By Márcia Vagos, Senior Data Scientist
The case for AI evaluation
Large language models (LLMs) have surged over the past three years, becoming widely adopted in many data science projects involving natural language processing.
At Systematic, we are using LLMs to deliver AI-powered solutions to our defence and healthcare customers and users. And as a software company with excellence in mind, quality assurance is at the center of everything we do!
That is why in our Defence AI projects, several initiatives have emerged to establish guidelines, best practices, and frameworks for testing and evaluating the outputs of services using LLMs “out-of-the-box.” In the data science team in the Insight program specifically, we have been integrating LLM evaluation as a standard part of our AI services development cycle. This enables us to explore early on sun-shine use cases, but also “rainy” cases to keep project stakeholders informed. The significance of this lies in ensuring that we develop products to high standards while building user trust - especially critical in defence, where AI may support mission-critical decisions on which lives on the battlefield depend.

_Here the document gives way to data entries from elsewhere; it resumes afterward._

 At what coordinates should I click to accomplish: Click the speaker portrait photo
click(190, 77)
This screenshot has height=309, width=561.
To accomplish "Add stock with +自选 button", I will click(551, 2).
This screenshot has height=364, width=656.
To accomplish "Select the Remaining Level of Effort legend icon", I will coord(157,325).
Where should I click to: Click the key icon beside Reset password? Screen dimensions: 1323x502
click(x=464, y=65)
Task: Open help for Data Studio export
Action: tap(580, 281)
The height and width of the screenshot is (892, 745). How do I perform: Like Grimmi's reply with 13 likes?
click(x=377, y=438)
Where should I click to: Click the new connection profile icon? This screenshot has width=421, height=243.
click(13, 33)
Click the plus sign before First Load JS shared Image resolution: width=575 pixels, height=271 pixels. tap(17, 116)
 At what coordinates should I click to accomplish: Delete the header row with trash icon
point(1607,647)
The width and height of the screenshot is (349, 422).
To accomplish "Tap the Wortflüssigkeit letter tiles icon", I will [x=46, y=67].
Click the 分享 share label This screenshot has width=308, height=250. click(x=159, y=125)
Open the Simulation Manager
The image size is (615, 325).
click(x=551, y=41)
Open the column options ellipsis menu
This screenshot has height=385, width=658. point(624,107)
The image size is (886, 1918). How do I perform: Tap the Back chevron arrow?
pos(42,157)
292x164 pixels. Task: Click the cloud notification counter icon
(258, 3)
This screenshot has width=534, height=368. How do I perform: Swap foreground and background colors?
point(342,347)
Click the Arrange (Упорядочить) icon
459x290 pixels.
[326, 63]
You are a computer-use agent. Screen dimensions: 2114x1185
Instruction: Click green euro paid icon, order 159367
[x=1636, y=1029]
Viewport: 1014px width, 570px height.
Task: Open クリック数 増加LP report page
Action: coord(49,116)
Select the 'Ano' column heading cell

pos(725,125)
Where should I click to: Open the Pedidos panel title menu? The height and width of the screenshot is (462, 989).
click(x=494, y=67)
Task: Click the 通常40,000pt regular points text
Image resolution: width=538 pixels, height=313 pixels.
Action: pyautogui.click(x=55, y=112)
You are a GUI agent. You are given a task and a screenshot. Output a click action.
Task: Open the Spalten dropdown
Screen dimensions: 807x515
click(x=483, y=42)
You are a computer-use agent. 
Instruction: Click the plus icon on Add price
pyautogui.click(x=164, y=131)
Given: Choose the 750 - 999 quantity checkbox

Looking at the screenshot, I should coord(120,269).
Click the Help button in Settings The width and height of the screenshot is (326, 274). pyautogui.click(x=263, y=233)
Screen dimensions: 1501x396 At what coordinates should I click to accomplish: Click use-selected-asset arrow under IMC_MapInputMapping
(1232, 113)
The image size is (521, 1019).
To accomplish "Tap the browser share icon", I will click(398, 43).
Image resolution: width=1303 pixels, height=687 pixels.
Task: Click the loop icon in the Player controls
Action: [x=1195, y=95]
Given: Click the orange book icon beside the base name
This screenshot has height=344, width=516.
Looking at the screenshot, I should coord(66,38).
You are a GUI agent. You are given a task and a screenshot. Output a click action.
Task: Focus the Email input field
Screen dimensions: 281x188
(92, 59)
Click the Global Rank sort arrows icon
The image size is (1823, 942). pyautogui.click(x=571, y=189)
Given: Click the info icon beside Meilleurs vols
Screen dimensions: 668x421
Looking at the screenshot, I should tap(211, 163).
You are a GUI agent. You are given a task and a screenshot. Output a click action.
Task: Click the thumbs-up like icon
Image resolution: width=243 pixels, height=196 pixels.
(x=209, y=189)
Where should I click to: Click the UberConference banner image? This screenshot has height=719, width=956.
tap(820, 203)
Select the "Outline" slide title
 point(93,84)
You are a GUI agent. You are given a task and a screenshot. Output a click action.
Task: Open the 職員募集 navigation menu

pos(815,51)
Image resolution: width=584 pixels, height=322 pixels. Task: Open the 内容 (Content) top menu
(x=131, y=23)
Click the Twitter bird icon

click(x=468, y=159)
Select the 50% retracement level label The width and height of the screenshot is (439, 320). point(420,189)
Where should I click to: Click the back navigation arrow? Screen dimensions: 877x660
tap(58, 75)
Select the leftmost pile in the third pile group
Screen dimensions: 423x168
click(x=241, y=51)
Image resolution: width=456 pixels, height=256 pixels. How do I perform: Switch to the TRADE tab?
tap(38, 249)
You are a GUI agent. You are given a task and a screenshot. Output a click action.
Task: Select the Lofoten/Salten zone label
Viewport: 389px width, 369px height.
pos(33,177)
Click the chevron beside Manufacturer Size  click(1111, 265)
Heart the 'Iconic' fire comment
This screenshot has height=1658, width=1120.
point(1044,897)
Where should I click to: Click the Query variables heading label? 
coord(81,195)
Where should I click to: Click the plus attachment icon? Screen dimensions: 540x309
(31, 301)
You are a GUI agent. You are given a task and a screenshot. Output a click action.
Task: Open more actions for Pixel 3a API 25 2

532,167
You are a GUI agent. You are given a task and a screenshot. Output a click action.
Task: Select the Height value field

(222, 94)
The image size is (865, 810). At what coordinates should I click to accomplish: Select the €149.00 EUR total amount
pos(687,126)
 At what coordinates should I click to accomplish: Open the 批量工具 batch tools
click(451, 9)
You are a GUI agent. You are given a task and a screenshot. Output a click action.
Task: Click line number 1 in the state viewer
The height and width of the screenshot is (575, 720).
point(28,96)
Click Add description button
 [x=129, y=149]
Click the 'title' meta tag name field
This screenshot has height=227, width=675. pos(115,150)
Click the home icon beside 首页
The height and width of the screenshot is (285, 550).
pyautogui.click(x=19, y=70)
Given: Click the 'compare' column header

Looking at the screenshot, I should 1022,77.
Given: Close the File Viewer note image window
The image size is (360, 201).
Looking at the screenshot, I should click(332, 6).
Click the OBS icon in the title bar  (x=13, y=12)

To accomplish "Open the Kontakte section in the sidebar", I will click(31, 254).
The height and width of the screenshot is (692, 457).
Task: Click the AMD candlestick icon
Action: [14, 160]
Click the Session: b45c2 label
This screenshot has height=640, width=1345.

By embedding evaluation steps early in the development process, AI application developers gain insights into how models respond to different prompts and can more easily identify risks and issues before they arise. Evaluation is therefore key to ensuring that AI products function according to requirements, produce safe and useful outputs, and ultimately meet user expectations.
Making AI do the work for you
Lately, we’ve been experimenting with using other LLMs to assess the responses of the LLM under evaluation. This technique, known as “LLM-as-a-judge” (LLMaaJ), involves using a larger and more capable model to evaluate the outputs of our AI services. This allows us to fully automate the evaluation process without human intervention. We’re currently focusing on aspects such as factuality, fluency, coherence, and accuracy.
But of course not all is fun and games – most of the effort is still going into collecting test data and refining the prompts for the LLMaaJs, so there’s still a fair amount of manual work involved as we explore what works and what doesn’t. But once the prompts are polished, the entire evaluation pipeline can be run with a single command - how cool is that!
What’s next?
While we’re still in the early stages, our experience so far has been positive. We’ve found that in at least some cases, LLMaaJs are quite effective in automating the evaluation process - something that would otherwise be tedious and time-consuming for developers. We hope that as open-source datasets and higher-level frameworks continue to emerge, they’ll help us streamline these evaluation processes even further, eventually making them a natural part of how we work with LLMs at Systematic.